▶ **Work instructions**:
Can you convert the records, from the line with "Given: Open Payments Review page" through the end of the records, into a Markdown table with a Row column holding the row number and a Text column holding the line? Skip blank lines and leave the pictures out.

▶ **Stored rows**:
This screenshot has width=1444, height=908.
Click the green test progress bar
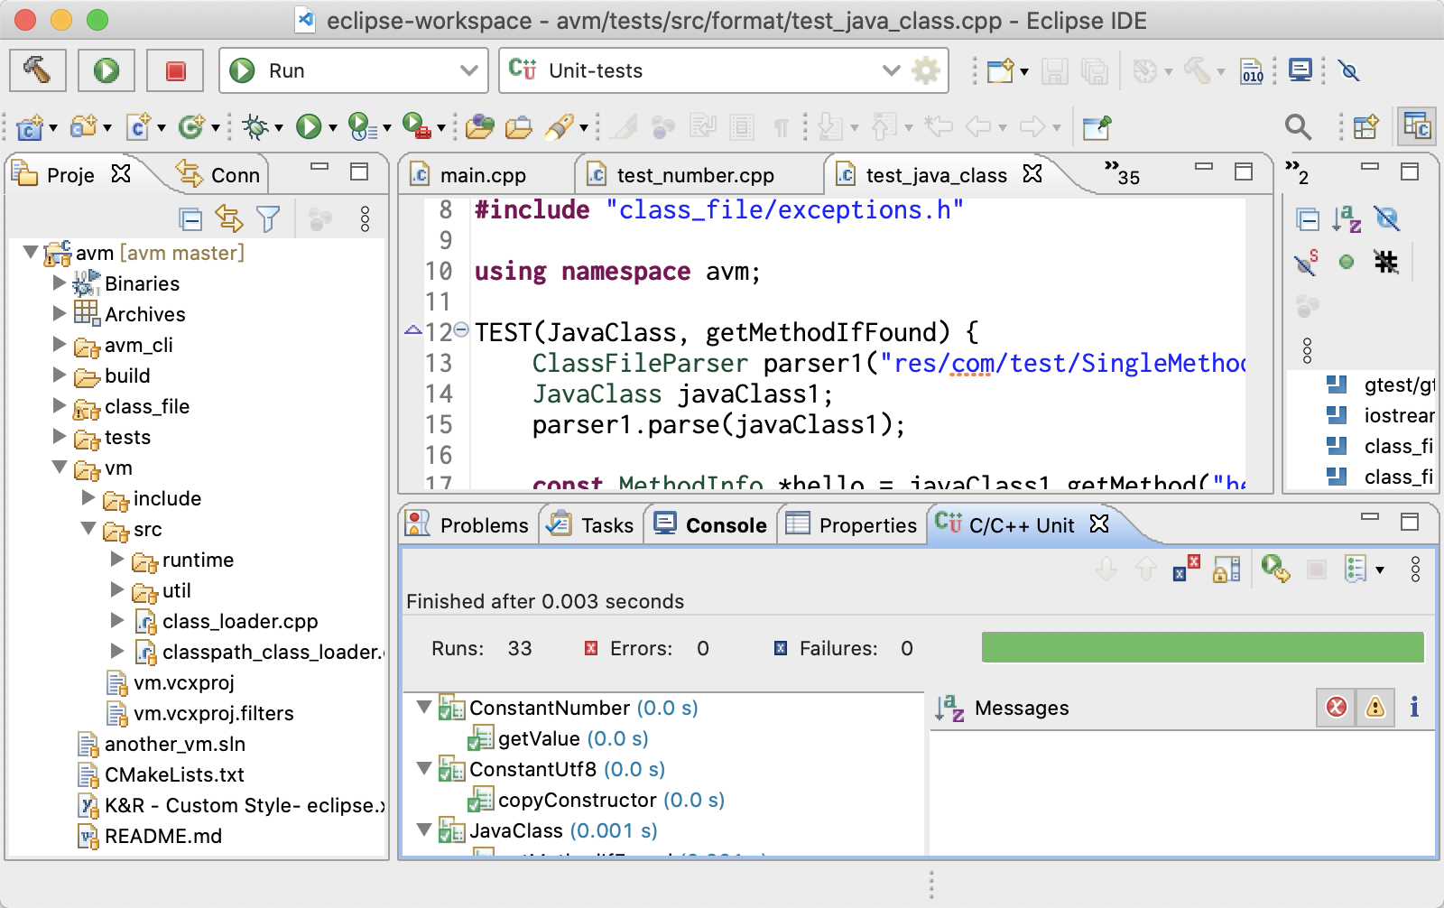1202,648
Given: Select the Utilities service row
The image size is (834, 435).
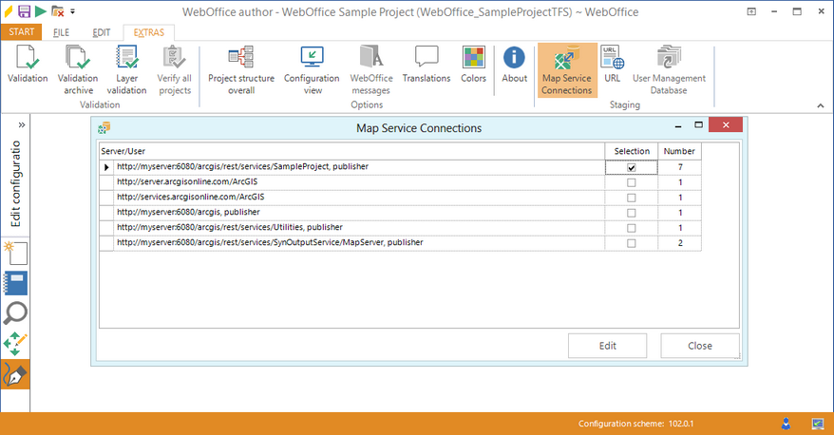Looking at the screenshot, I should (228, 228).
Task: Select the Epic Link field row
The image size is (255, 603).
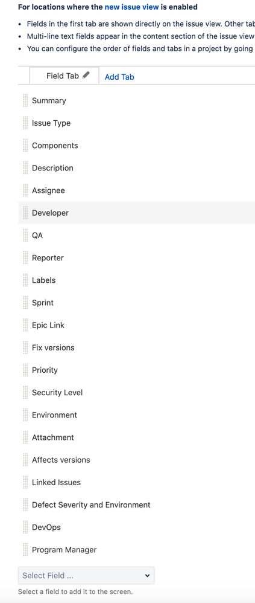Action: click(x=136, y=325)
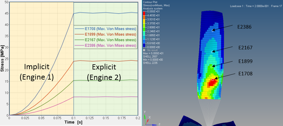
Task: Click the Stress [MPa] axis label
Action: 3,59
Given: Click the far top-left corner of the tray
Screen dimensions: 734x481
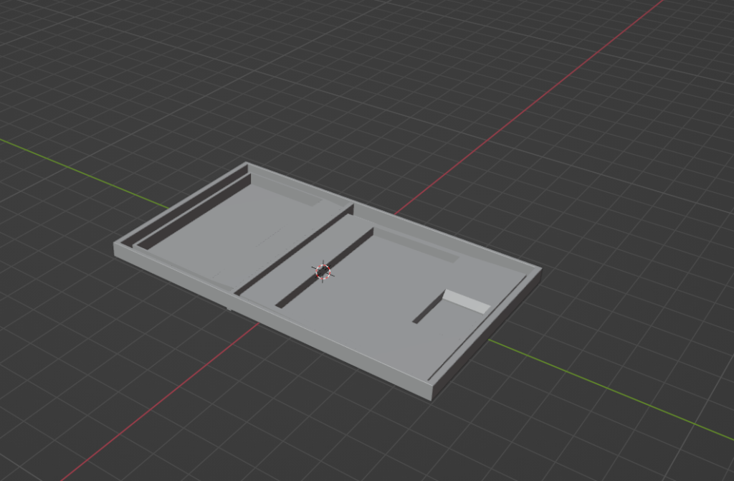Looking at the screenshot, I should pyautogui.click(x=247, y=164).
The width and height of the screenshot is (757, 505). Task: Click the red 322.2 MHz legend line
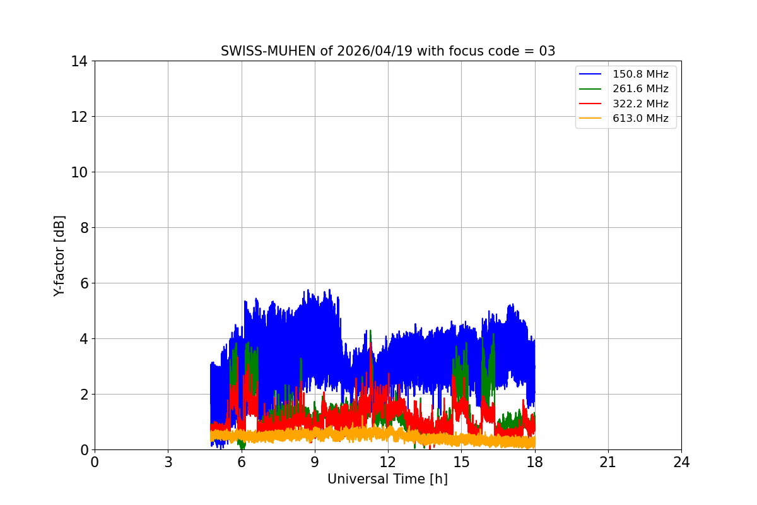point(591,104)
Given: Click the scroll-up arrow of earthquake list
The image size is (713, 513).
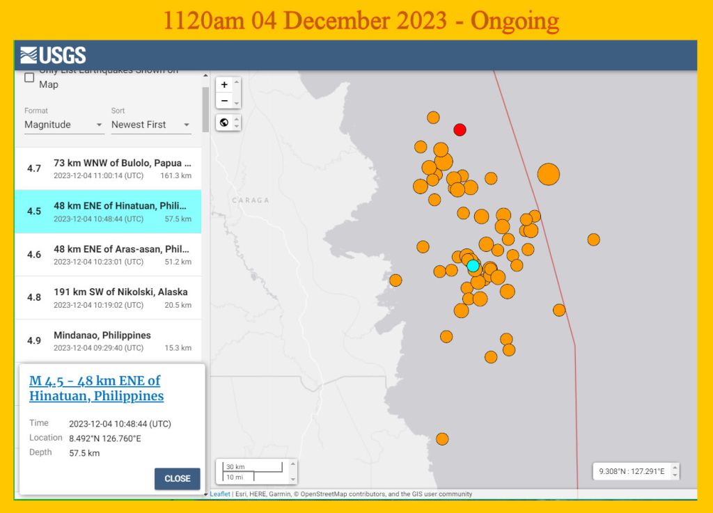Looking at the screenshot, I should tap(205, 75).
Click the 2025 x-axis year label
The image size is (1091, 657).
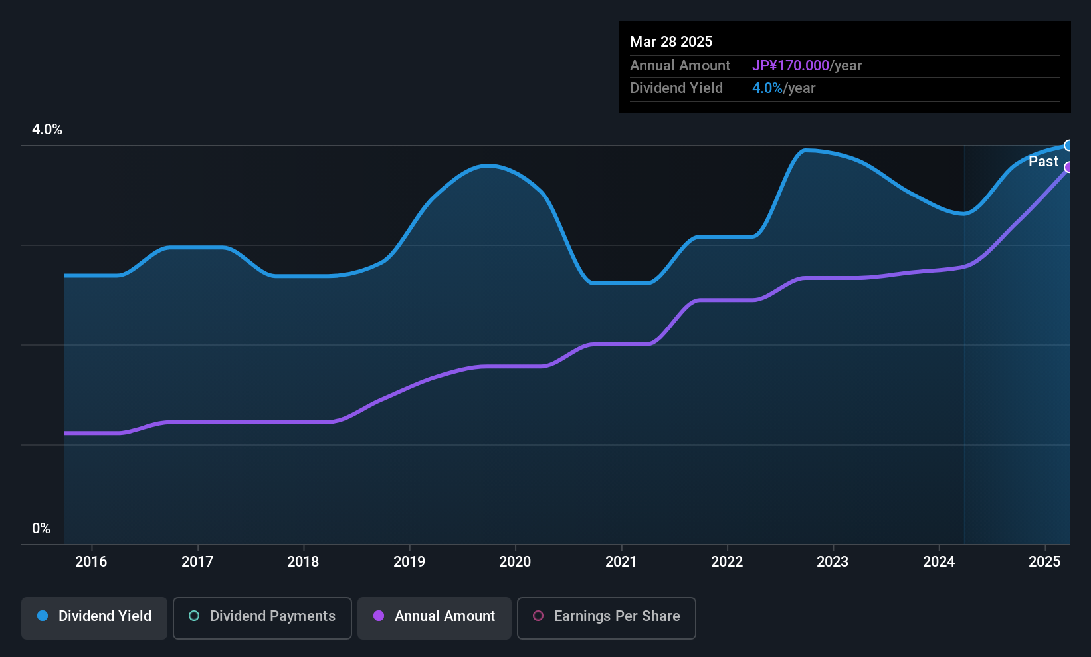[x=1044, y=562]
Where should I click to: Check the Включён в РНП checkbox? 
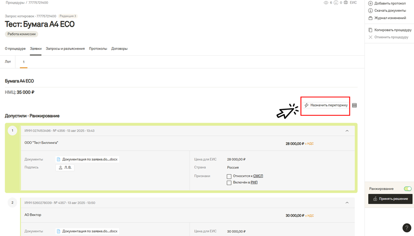click(x=229, y=182)
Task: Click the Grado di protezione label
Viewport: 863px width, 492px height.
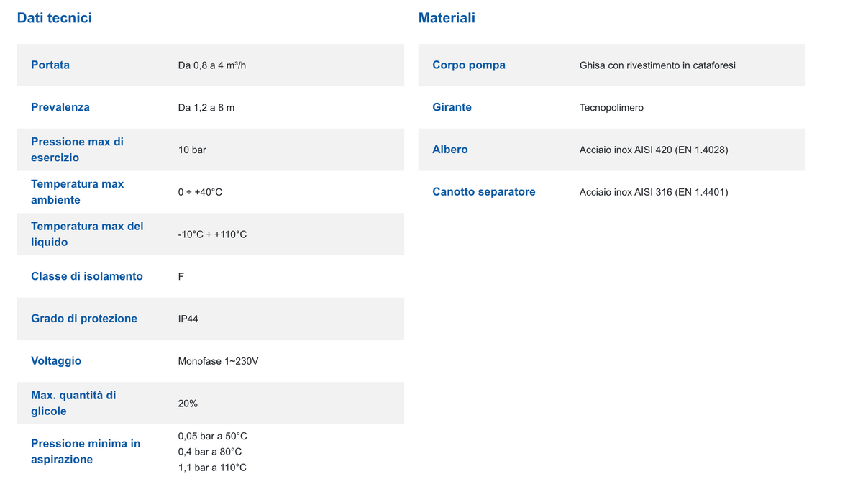Action: click(x=84, y=319)
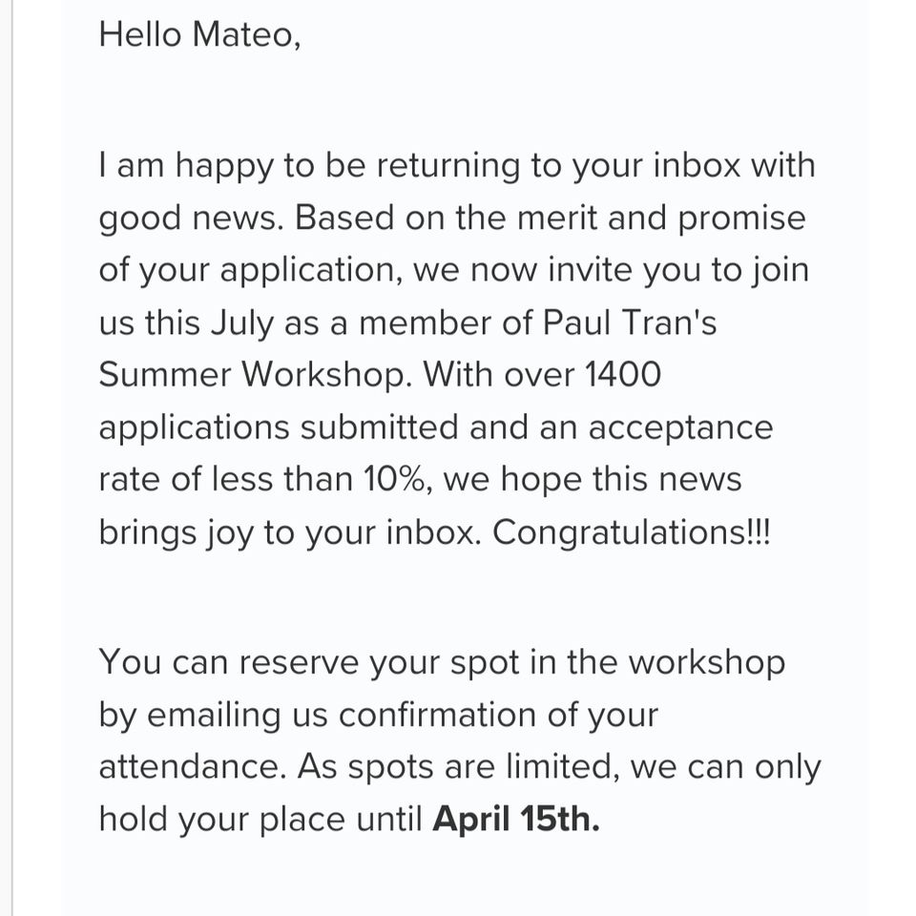The height and width of the screenshot is (916, 916).
Task: Click the word 'returning' in the opening sentence
Action: 448,166
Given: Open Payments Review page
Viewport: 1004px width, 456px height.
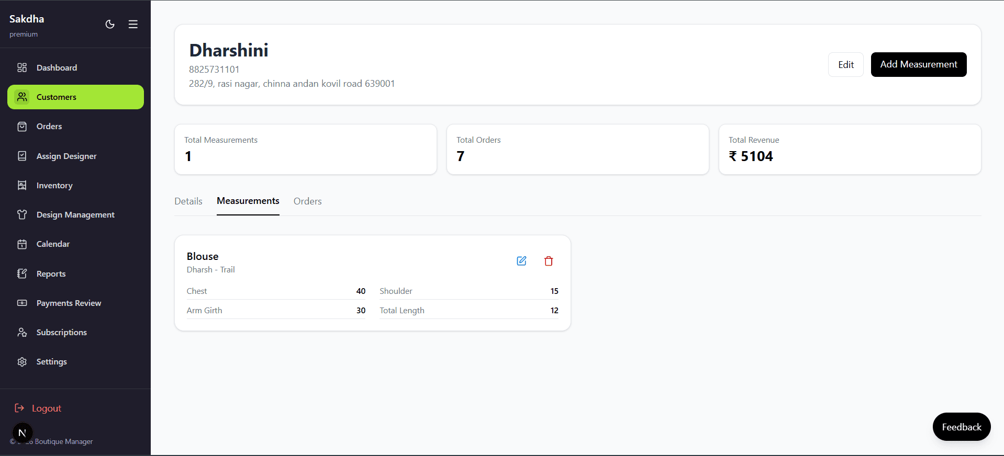Looking at the screenshot, I should pyautogui.click(x=75, y=303).
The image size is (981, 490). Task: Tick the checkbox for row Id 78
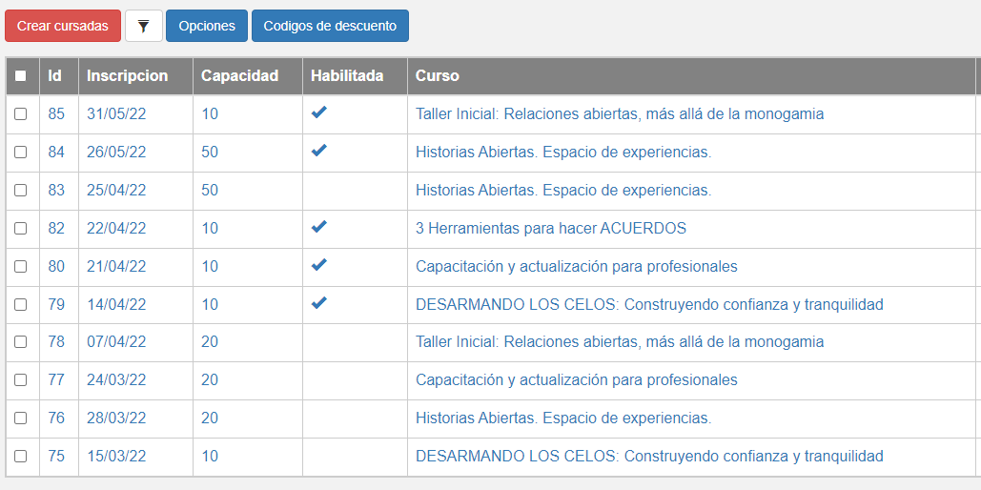tap(21, 342)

▶ **Expected answer**:
| Row | Text |
|---|---|
| 1 | Given: Open Payments Review page |
| 2 | Viewport: 1004px width, 456px height. |
| 3 | Looking at the screenshot, I should pyautogui.click(x=75, y=303). |
| 4 | The image size is (981, 490). Task: Tick the checkbox for row Id 78 |
| 5 | tap(21, 342) |